Friday, October 21, 2011

The First Day of Fall in Florence--Schiacciata all'Uva

   Yesterday morning, I stopped at a shop near the Duomo to buy a spotlight for the office where the owner asked me to translate for the tall American tourist in front of me.  After I helped him buy an adapter, he inquired if it would still be raining in the evening.  Without thinking, I answered "it hasn't rained in Florence for six months."  Today, the weather is sunny, cool and crisp, and could be considered the first true day of fall.

     Fall in Florence is signaled by the arrival of schiacciata all'uva, a sort of grape cake.  I say "sort of" because traditionally the base is slightly sweetened bread dough.  I tried schiacciata all'uva at four different places:  two cafés serving made-on-the-premises pastries, a deli and a bakery, all of which provided variations on a theme.

This very grape-y schiacciata all'uva comes from Bar/Pasticceria La Loggia close to the office on Borgo degli Albizi.  Sweet, but not too sweet, the flavor of anise was evident.  The owner and pastry chef Walter confided how the recipe came from his late co-pastry chef Franco Iandelli.

"When Franco was nine years old, he went to learn the trade at the Crociani pasticceria in piazza Dalmazia (which still exists today), and didn't see his parents again until he was 15.  This took place during the 1940s and I still make schiacciata the way
Franco was taught then."

Walter adds a little butter to the bread dough, which is layered with grapes, a particular type called uva fragolina.  "It gives a slightly sweet aftertaste," he says.

The next stop was Bar/Pasticceria Cosi on Borgo degli Albizi, which, unfortunately, is no longer owned by master pastry chef Patrizio Cosi although many of his recipes still are used.  I can hardly believe that Patrizio would have made the schiacciata all'uva that I tried there--it was dense, and too sweet.

The current owner of Cosi, a native of Greve in Chianti, told me that it was important to use Chianti wine grapes--Canaiolo or Sangiovese--in making schiacciata all'uva as well to add sugar on the top before baking so that "it will carmelize in the oven."  Maybe that's why I found his version cloying.

Across from Cosi, at the corner of the Arco di San Pierino at a deli Carly and I found the real deal.  Owner Antonio Porrati told us that this was the true schiacciata all'uva, which he has delivered from Montespertoli, a Chianti wine producing area.

"This was customarily made by the wives of local farmers--contadini-- using extra homemade bread dough and grapes from the harvest while adding a touch of anise.  The bread dough would be rolled out, the grapes layered, and more bread dough added on top," as he demonstrated with his hands.

Well, the schiacciata was tasty, not overpoweringly grape-y nor overly sweet.

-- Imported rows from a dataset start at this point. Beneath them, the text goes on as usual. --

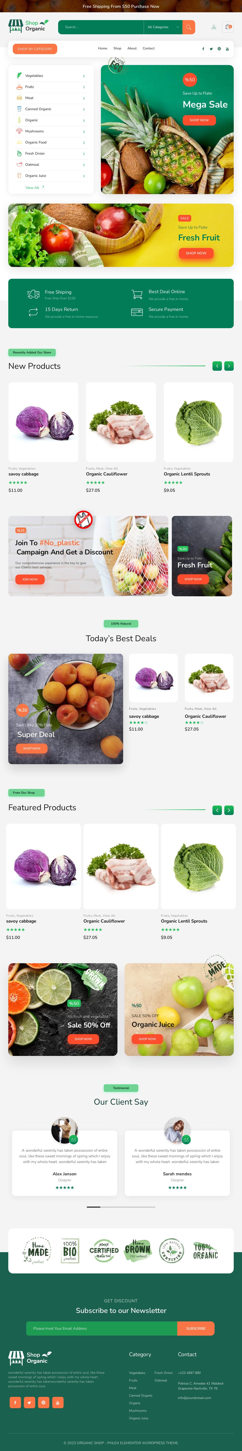
Task: Open the All Categories dropdown
Action: (x=163, y=27)
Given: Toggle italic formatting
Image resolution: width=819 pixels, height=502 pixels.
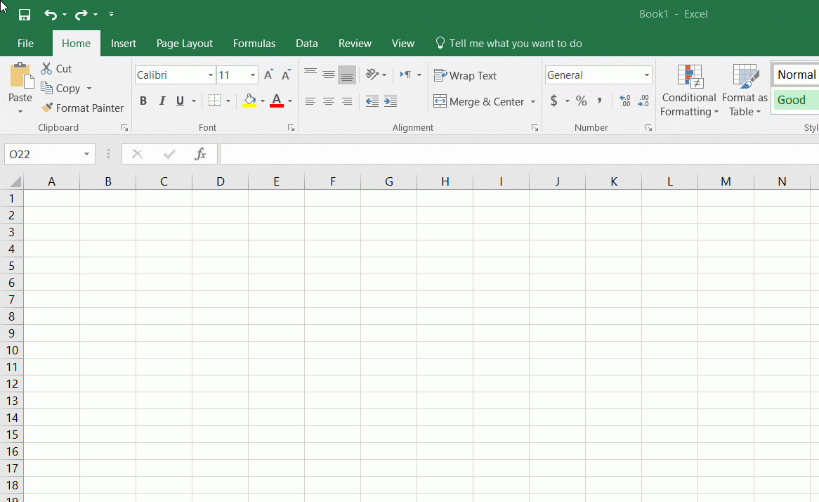Looking at the screenshot, I should 162,101.
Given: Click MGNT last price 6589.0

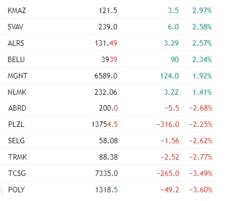Looking at the screenshot, I should tap(106, 76).
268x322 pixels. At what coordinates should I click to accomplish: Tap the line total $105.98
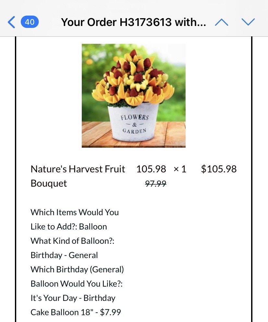tap(219, 169)
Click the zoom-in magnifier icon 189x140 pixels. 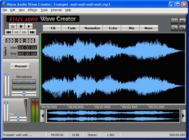[x=182, y=28]
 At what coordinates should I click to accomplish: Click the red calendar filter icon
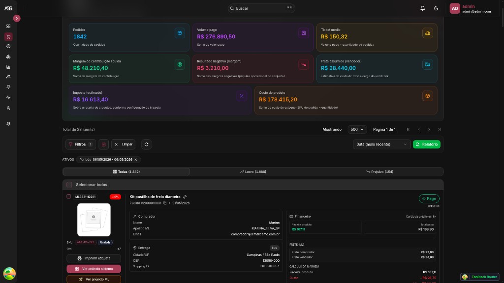(103, 144)
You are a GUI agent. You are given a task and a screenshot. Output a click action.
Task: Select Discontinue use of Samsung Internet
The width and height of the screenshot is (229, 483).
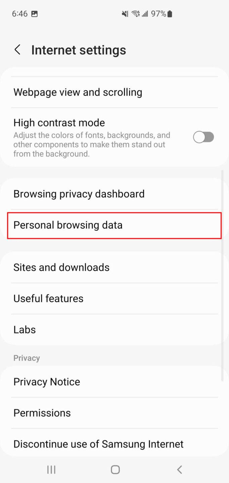click(98, 444)
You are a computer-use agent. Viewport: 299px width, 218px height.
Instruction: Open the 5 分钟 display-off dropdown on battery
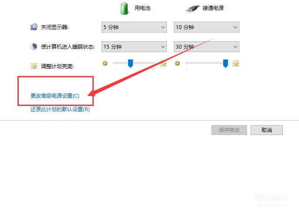tap(134, 27)
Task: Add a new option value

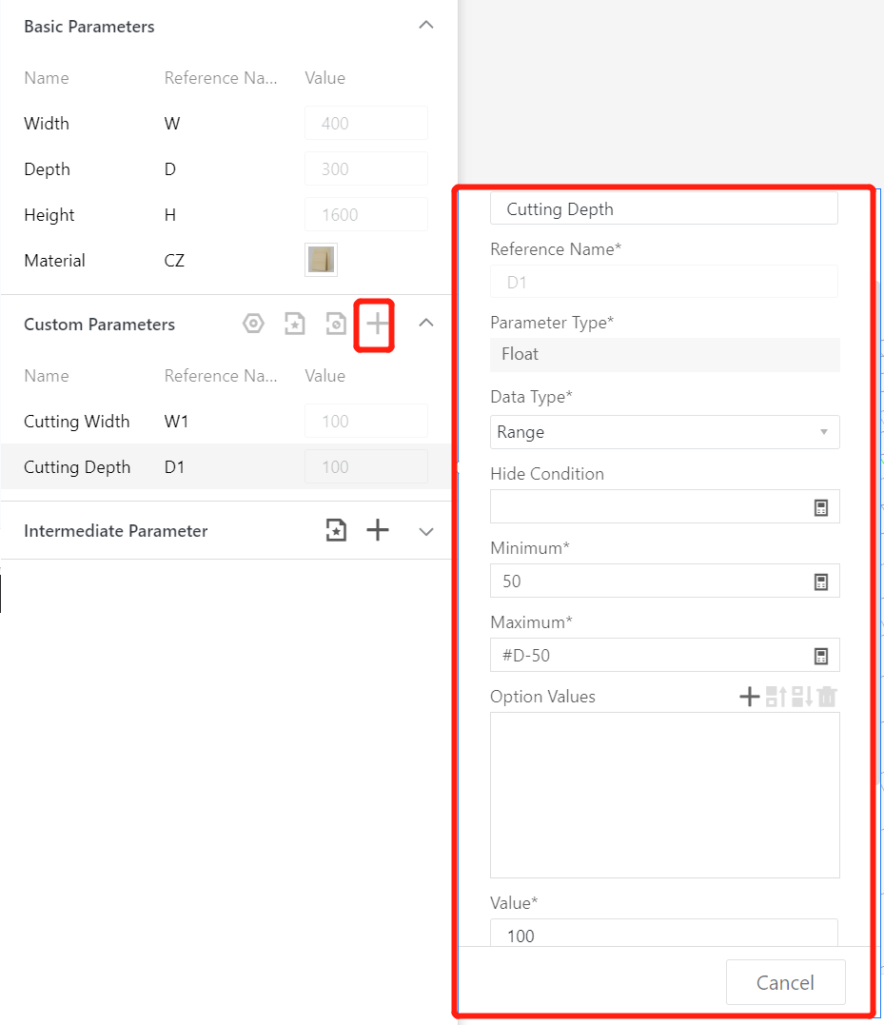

Walking down from my home outside Porta Romana, with this fall dessert on my mind, my eye was caught by the following sign displayed on the door of the Sarti bakery,
via Senese at the Due Strade.
Literally, it publicizes that Sarti makes GOOD schiacciata all'uva.

It was true.  The baker told me that no, this wasn't exactly bread dough, but a secret recipe using a little butter.  "The grape variety is not Chianti but rather moscato d'Amburgo which comes from the south of Italy, or, at this moment, from France.  The sweetness is just right."

I tasted a piece, and I agreed.  Squisito.   The top of Sarti's schiacciata all'uva is sprinkled with a little sugar when it comes out the the oven, not before.
 A nice baked dough, a touch of anice, a good all around choice.  I translated this for the baker in Italian and he answered "equilibrato" "balanced."  

Tuscans are known for not wasting anything, so from the origin of creating a dessert from leftover harvest grapes and bread dough, 
an autumn tradition was born.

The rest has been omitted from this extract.